Differential responses of the incretin hormones GIP and GLP-1 to increasing doses of dietary carbohydrate but not dietary protein in lean rats.

Previous studies have shown that oral ingestion of nutrients stimulates secretion of the incretin hormones glucose-dependent insulinotropic polypeptide (GIP) and glucagon-like peptide-1 (GLP-1); however, it is unclear whether there is a dose-dependent response between the amount of nutrient ingested and the secretion of the hormones in vivo. Using our lymph fistula rat model, we previously demonstrated that both GIP and GLP-1 responded dose dependently to increasing amounts of infused dietary lipid and that the GLP-1-secreting cells were more sensitive to changes in intestinal lipid content.

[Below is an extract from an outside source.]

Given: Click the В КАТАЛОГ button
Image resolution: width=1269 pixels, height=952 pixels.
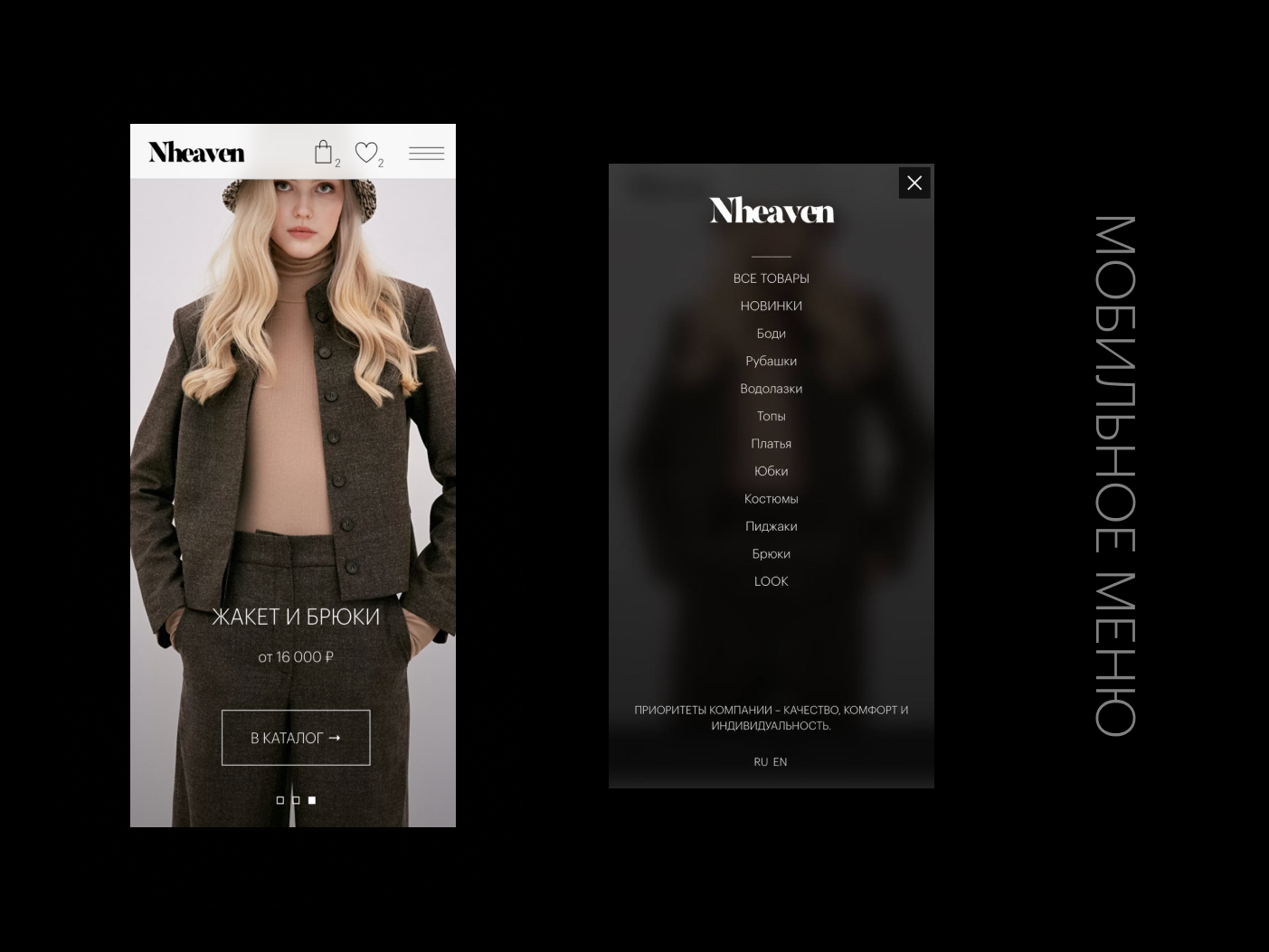Looking at the screenshot, I should pyautogui.click(x=295, y=738).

In the present study, we investigated the dose-dependent relationships between incretin secretion and the two remaining macronutrients, carbohydrate and protein. To accomplish this objective, the major mesenteric lymphatic duct of male Sprague-Dawley rats was cannulated. Each animal received a single bolus (3 ml) of saline, dextrin, whey protein, or casein hydrolysate (0.275, 0.55, 1.1, 2.2, 4.4 kcal) via a surgically inserted duodenal or ileal feeding tube. Lymph was continuously collected for 3 h and analyzed for GIP and GLP-1 content. Both GIP and GLP-1 outputs responded dose dependently to increasing amounts of dietary carbohydrate but not protein. Additionally, we found that the GIP-secreting cells were more sensitive than the GLP-1-secreting cells to changes in intestinal carbohydrate content.